What needs to be done
Copy exactly the lines of the material below that run from the one containing "Instruction: Select the 第二套 attribute set tab" through the one containing "Given: Click the Analytics icon in sidebar". Copy no other lines.

Records for the task
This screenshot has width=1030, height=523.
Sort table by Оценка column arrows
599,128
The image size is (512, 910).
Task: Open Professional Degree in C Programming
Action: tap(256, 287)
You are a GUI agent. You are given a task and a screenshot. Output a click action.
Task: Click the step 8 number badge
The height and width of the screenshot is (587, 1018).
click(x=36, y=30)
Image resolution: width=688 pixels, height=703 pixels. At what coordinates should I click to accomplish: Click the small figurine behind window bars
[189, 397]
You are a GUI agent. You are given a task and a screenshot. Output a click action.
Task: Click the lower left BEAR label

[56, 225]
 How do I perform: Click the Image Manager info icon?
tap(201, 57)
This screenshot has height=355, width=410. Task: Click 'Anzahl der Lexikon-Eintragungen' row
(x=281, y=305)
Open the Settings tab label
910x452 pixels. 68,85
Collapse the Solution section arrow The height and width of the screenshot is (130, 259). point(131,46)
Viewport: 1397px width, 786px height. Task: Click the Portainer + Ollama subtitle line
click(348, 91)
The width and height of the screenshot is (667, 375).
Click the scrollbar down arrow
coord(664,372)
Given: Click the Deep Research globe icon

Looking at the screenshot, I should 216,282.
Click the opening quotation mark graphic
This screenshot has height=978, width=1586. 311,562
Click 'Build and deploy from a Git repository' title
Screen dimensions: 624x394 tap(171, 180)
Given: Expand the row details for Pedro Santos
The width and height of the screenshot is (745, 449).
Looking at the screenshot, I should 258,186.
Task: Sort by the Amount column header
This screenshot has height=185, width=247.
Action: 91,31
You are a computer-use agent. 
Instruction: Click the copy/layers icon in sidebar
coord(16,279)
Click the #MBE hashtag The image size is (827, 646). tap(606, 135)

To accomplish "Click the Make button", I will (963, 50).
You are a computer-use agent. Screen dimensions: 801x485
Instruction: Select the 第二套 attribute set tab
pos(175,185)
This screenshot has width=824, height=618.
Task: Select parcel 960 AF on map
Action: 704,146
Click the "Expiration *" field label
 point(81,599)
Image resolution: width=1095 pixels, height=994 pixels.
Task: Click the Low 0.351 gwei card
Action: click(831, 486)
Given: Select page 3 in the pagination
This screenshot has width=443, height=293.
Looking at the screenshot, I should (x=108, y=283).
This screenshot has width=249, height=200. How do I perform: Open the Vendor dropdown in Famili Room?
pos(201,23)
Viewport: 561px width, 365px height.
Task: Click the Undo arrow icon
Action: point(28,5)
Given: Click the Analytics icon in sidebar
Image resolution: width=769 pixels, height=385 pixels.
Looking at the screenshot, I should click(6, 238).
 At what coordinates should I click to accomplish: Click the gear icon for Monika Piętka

Solution to this exercise
Instruction: Select the 第二套 attribute set tab
pos(175,185)
This screenshot has width=824, height=618.
Task: Select parcel 960 AF on map
Action: 704,146
Click the "Expiration *" field label
 point(81,599)
Image resolution: width=1095 pixels, height=994 pixels.
Task: Click the Low 0.351 gwei card
Action: click(831, 486)
Given: Select page 3 in the pagination
This screenshot has width=443, height=293.
Looking at the screenshot, I should (x=108, y=283).
This screenshot has width=249, height=200. How do I perform: Open the Vendor dropdown in Famili Room?
pos(201,23)
Viewport: 561px width, 365px height.
Task: Click the Undo arrow icon
Action: point(28,5)
Given: Click the Analytics icon in sidebar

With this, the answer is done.